ATHENS — When Petros Kyprianou first talked to athletic director Greg McGarity about becoming Georgia’s track and field coach, he made a bold guarantee.
“If we don’t win a national championship in three years, you can fire me,” Kyprianou told him.
The Bulldogs women’s track team returned to campus from College Station, Texas, on Monday carrying the first-place trophy from the NCAA Indoor Championships. The accomplishment came in Kyprianou’s third year.
“I was kidding, kind of,” Kyprianou said as members of his team posed with the championship trophy in Butts-Mehre Heritage Hall on Monday. “But I knew we could do it, and I don’t have a lot of patience. We did it the right way. If you understand the rules and regulations of the game and you go after the right people, you can make it happen.”

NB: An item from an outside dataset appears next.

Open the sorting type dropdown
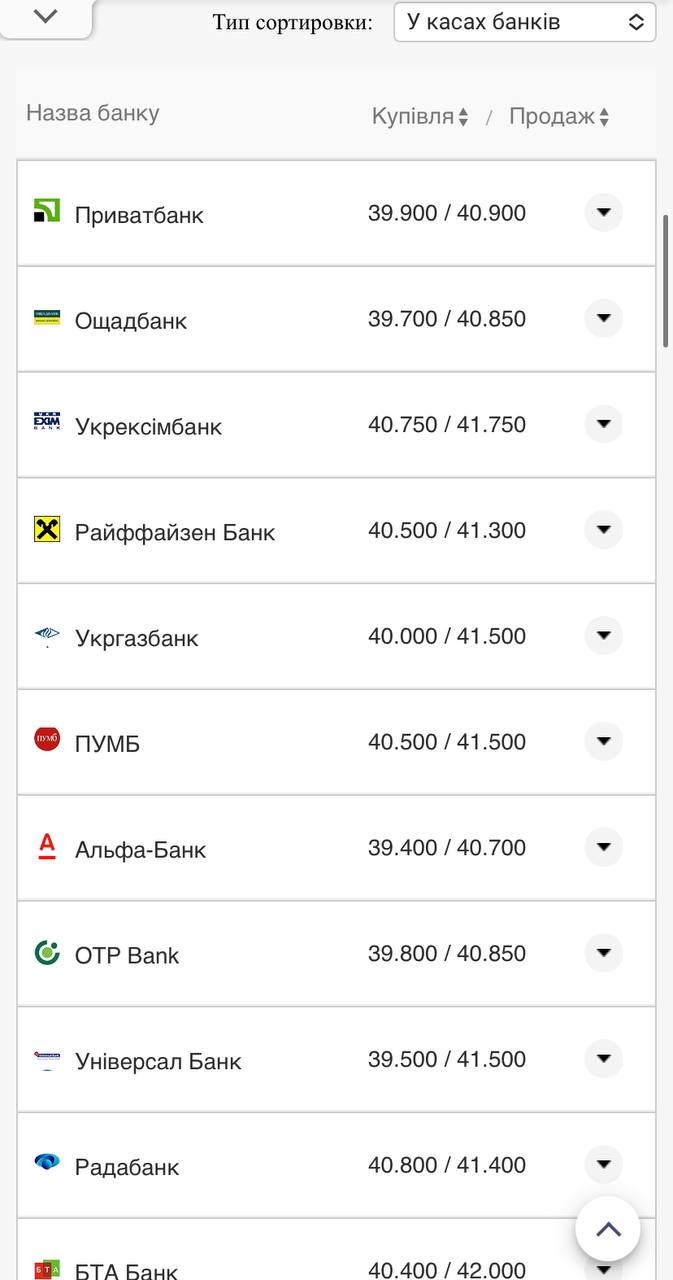 525,22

And that is what Georgia did. Long known in track circles as a “jumps school” or a “field team,” the Bulldogs under Kyprianou added some young track talent to an already-strong nucleus of field talent. The result was a fairly dominant victory on the campus of perennial track powerhouse Texas A&M. Georgia finished with 61 points to second-place Arkansas’ 49.
Recording key points for the Bulldogs were freshman Lynna Irby, who finished third in 200-meter and 400-meter races in which the top two spots produced collegiate records, and sophomore Jessica Drop, who came in as the eighth seed but finished fourth in the 5,000-meter run.

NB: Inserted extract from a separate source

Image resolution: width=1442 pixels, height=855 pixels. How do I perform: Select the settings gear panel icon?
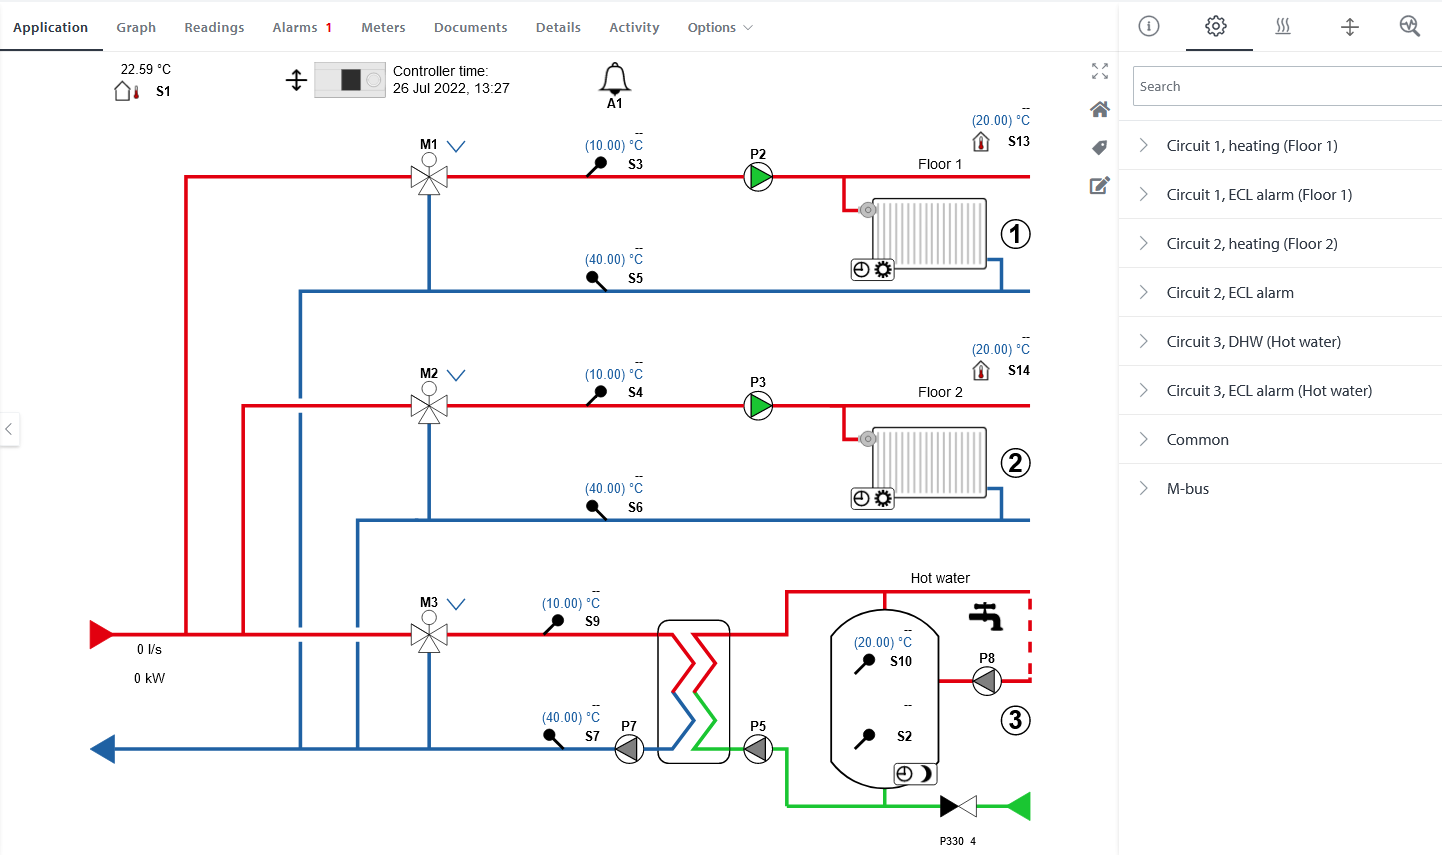coord(1216,26)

Georgia was able to add to its points totals with its usual contributions from veterans such as senior Keturah Orji, who won another individual title in the triple jump, and junior Kate Hall, who won the long jump.
“I knew Georgia was always really good in field events,” said Irby, a junior sprint champion who came to UGA from Indianapolis. “Coach, he reached out to me and told me he needed me and he believed in me. I saw his vision and wanted to be a part of it.”
The team victory was particularly sweet for Orji, who recorded her third indoor individual title and sixth overall.
“It means a lot more when you’re able to share this with the people you practice with every day, train with, meet with,” Orji said. “It means so much more when you win as a team and can celebrate as a team. It was really amazing, and I’m so excited for everyone here.”
Georgia’s men also have benefited from Kyprianou’s presence. They finished third in their third season under the man who came to UGA from Cyprus as the teams’ throws coach.
It has all been about recruiting.
“We knew we had to get some No. 1s on the track,” Kyprianou said. “It’s just like Kirby [Smart]. You’ve got to get the No. 1 quarterback and the best receiver and the best offensive lineman, so they can get you where you want to go as quickly as you can. I do the same thing; it just doesn’t get the same publicity.”
Now the Bulldogs have their sights set on the NCAA Outdoor Championships in early June in Oregon.
“This puts us in a good spot,” Kyprianou said. “Outdoors is always tougher because there are more events. But it puts us in a good frame of mind going in.”
Kyprianou told McGarity about another dream he has. He would like to move Georgia’s track and field facilities to another location so they can expand the venue and be able to one day host nationals in Athens.
That is some serious ambition, for sure. But, at this point, nobody’s counting out Kyprianou or Georgia.
Correction: Coach Petros Kyprianou’s last name was misspelled in the original post. DawgNation regrets the error.